Tacos & Consomme (Santa Ana Valladolid Park) $
I don’t know what the name of this place is, but it was located right next to the park mentioned above. We were staying close by so we stopped here for breakfast one morning and we were really glad we did. They seem to only serve one thing, which is a combo of 3 tacos + 1 bowl of consomme. For two orders, which also includes some chips and salsa, it came to 78 pesos. It was so much good food for dirt cheap. Total: 78 pesos for 6 tacos and 2 bowls of consomme.
If you’re around the central park/plaza and want a little, cold treat then I think you should check out Wabi Gelato. The “storefront” is basically just the front room of someone’s house. It seems like they have different gelatos at different times, but there should be around 6 options. I got some sort of hazelnut, I believe, and it was delicious. The two gentlemen we chatted with were extremely nice and personable. Total: Probably more than your average taco, but still not much.

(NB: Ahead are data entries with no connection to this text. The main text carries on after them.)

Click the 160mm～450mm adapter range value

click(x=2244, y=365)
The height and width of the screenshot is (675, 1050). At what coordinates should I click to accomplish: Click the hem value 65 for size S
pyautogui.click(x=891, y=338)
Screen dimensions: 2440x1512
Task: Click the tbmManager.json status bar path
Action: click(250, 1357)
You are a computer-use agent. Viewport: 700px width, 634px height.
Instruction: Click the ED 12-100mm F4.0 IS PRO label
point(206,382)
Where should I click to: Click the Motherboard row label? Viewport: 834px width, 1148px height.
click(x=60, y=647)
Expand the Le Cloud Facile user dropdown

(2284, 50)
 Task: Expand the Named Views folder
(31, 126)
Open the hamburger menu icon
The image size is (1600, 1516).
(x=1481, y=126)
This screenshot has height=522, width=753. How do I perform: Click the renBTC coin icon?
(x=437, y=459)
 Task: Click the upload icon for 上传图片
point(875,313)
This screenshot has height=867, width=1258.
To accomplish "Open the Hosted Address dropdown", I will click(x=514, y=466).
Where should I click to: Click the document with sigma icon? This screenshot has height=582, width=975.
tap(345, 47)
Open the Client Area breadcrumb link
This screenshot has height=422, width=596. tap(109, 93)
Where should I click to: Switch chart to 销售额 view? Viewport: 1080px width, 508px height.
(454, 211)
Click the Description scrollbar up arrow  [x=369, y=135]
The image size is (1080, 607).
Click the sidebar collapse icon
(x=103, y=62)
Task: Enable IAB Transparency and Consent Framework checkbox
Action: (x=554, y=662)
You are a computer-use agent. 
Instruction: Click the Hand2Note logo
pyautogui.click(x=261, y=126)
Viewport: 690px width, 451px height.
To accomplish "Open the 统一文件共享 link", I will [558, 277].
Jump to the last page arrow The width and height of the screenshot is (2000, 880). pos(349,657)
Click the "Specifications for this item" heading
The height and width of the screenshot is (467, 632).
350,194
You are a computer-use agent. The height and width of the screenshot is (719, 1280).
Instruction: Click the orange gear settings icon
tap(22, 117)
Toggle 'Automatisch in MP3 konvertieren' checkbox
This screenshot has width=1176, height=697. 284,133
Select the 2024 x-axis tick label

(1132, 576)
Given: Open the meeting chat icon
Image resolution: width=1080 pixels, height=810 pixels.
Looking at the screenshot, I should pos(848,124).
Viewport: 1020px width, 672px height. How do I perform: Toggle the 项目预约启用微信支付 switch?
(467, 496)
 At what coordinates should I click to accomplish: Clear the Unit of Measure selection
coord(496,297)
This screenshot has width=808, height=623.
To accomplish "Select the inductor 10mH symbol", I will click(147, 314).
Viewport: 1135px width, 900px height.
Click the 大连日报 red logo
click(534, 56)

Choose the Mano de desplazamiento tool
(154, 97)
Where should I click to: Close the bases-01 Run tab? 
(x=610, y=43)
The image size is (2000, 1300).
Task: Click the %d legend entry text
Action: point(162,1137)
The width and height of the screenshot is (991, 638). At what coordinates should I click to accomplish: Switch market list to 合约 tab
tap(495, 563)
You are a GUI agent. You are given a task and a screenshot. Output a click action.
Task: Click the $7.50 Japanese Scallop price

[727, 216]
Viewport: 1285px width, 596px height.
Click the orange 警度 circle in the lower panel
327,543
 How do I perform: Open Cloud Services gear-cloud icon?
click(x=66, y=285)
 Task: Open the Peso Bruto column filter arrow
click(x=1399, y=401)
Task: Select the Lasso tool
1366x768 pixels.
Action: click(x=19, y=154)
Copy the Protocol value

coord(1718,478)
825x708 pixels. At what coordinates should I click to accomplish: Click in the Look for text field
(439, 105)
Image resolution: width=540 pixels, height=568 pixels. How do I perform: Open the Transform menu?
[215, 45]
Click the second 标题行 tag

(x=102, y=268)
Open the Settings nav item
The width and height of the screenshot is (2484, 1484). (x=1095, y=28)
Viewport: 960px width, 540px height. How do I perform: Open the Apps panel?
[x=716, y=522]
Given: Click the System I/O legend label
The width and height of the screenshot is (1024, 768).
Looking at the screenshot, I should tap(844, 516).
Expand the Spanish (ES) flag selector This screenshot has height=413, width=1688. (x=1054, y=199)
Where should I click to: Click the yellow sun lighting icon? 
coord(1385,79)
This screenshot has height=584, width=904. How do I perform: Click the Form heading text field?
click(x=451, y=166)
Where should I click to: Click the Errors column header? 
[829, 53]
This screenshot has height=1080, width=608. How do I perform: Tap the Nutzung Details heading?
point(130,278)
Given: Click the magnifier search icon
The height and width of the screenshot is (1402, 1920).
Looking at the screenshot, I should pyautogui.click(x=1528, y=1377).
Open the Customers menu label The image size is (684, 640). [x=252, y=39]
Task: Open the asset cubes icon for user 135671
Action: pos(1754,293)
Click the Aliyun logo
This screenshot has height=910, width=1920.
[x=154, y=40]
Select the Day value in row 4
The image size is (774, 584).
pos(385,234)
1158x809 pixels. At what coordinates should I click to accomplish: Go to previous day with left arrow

So, this is a cenote, but there is also an hacienda with a restaurant on the property, which is where we ate after having fun at the cenote. They have a nice deal where you can get cenote access for a certain price, but then whatever you paid can then be used as credit at the restaurant. There are also two other options, but I think the third option of paying a higher amount and getting more restaurant credit is the best because you’ll be hungry and thirsty after some time in the cenote and it’s still not a lot of money. We had two drinks, nachos, and a longaniza (sausage) plate. It was sooo much food for just two people! I did my best to eat it all, though, and almost succeeded. Total: 300 pesos for cenote access and restaurant credit (you get the full 300 pesos to use at the restaurant).